From: Lorenzo Stoakes <lorenzo.stoakes@oracle.com>
To: Zi Yan <ziy@nvidia.com>
Cc: Andrew Morton <akpm@linux-foundation.org>,
David Hildenbrand <david@kernel.org>,
Hugh Dickins <hughd@google.com>,
Baolin Wang <baolin.wang@linux.alibaba.com>,
"Liam R. Howlett" <Liam.Howlett@oracle.com>,
Nico Pache <npache@redhat.com>,
Ryan Roberts <ryan.roberts@arm.com>, Dev Jain <dev.jain@arm.com>,
Barry Song <baohua@kernel.org>, Lance Yang <lance.yang@linux.dev>,
Matthew Wilcox <willy@infradead.org>,
Bas van Dijk <bas@dfinity.org>,
Eero Kelly <eero.kelly@dfinity.org>,
Andrew Battat <andrew.battat@dfinity.org>,
Adam Bratschi-Kaye <adam.bratschikaye@dfinity.org>,
linux-mm@kvack.org, linux-kernel@vger.kernel.org,
linux-fsdevel@vger.kernel.org, stable@vger.kernel.org
Subject: Re: [PATCH] mm/huge_memory: fix a folio_split() race condition with folio_try_get()
Date: Tue, 3 Mar 2026 09:59:51 +0000 [thread overview]
Message-ID: <6d329e4d-ab33-480b-b1d8-646cf6aa1fba@lucifer.local> (raw)

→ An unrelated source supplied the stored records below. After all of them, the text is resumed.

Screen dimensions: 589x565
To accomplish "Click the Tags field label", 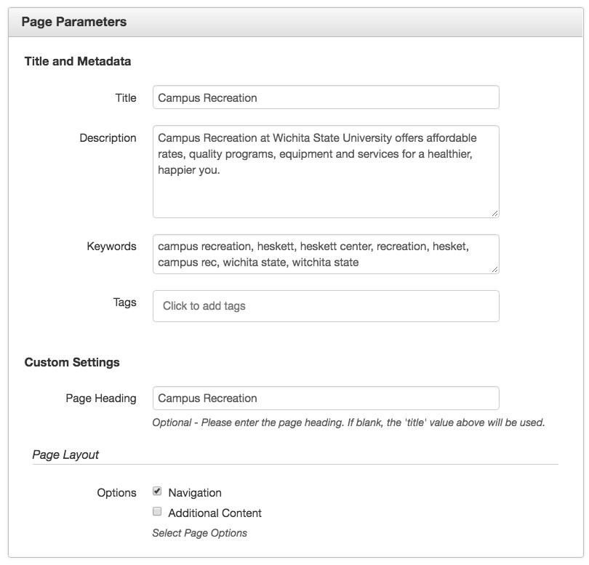I will pyautogui.click(x=125, y=302).
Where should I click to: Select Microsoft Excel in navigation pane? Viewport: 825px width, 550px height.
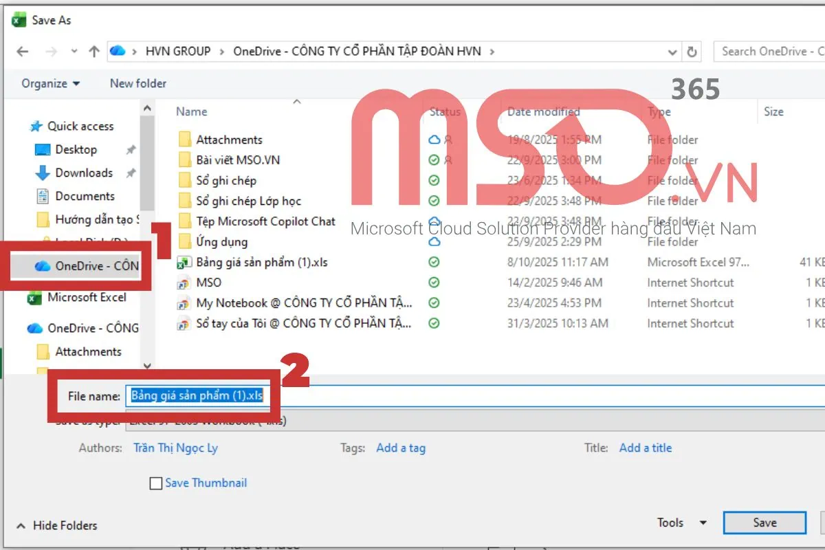click(x=86, y=298)
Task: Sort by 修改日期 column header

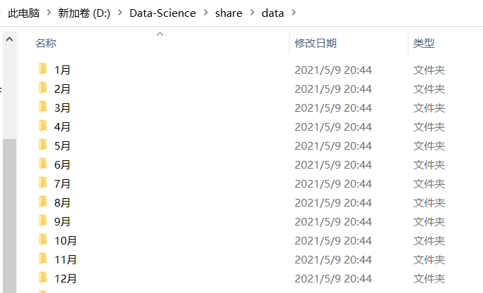Action: (x=316, y=43)
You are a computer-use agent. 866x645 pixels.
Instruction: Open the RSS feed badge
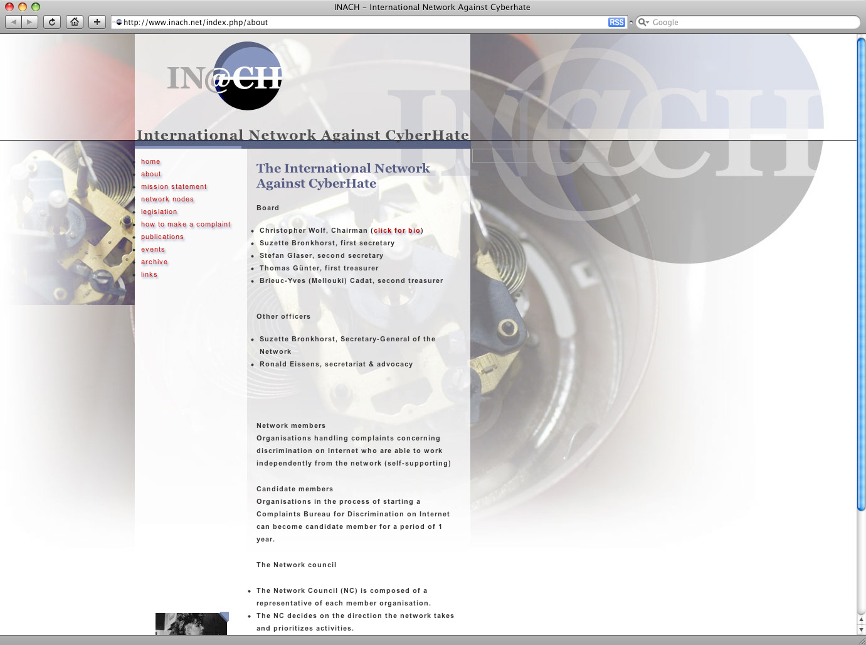click(x=616, y=22)
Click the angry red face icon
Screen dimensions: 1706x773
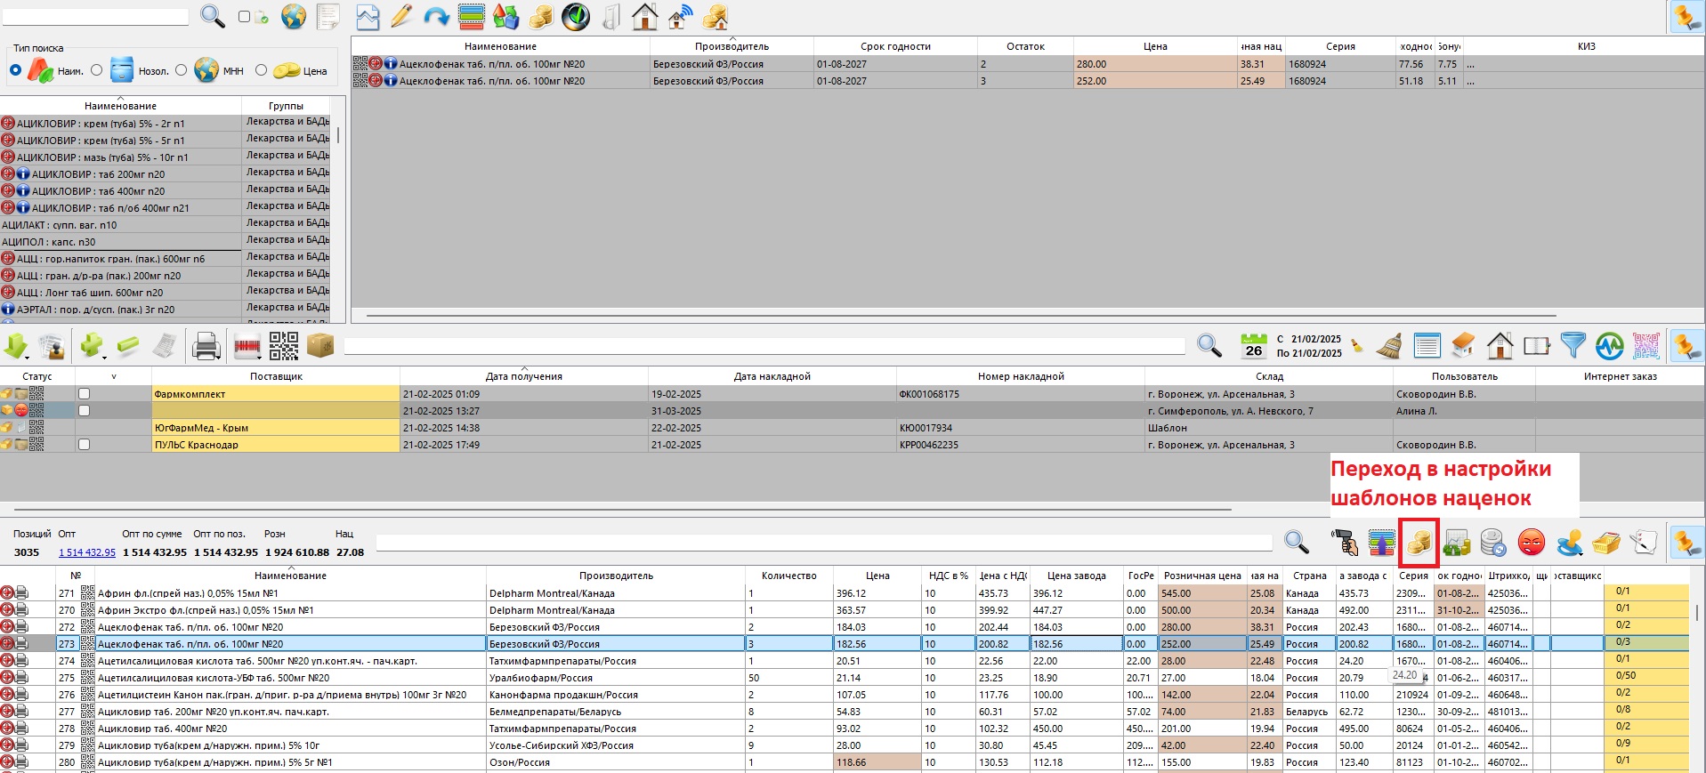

In-Reply-To: <34AA9329-A6F3-48C4-A580-8BE3E4F9A3A0@nvidia.com>
On Mon, Mar 02, 2026 at 11:30:39AM -0500, Zi Yan wrote:
> On 2 Mar 2026, at 8:30, Lorenzo Stoakes wrote:
>
> > On Fri, Feb 27, 2026 at 08:06:14PM -0500, Zi Yan wrote:
> >> During a pagecache folio split, the values in the related xarray should not
> >> be changed from the original folio at xarray split time until all
> >> after-split folios are well formed and stored in the xarray. Current use
> >> of xas_try_split() in __split_unmapped_folio() lets some after-split folios
> >> show up at wrong indices in the xarray. When these misplaced after-split
> >> folios are unfrozen, before correct folios are stored via __xa_store(), and
> >> grabbed by folio_try_get(), they are returned to userspace at wrong file
> >> indices, causing data corruption.
> >>
> >> Fix it by using the original folio in xas_try_split() calls, so that
> >> folio_try_get() can get the right after-split folios after the original
> >> folio is unfrozen.
> >>
> >> Uniform split, split_huge_page*(), is not affected, since it uses
> >> xas_split_alloc() and xas_split() only once and stores the original folio
> >> in the xarray.
> >>
> >> Fixes below points to the commit introduces the code, but folio_split() is
> >> used in a later commit 7460b470a131f ("mm/truncate: use folio_split() in
> >> truncate operation").
> >>
> >> Fixes: 00527733d0dc8 ("mm/huge_memory: add two new (not yet used) functions for folio_split()")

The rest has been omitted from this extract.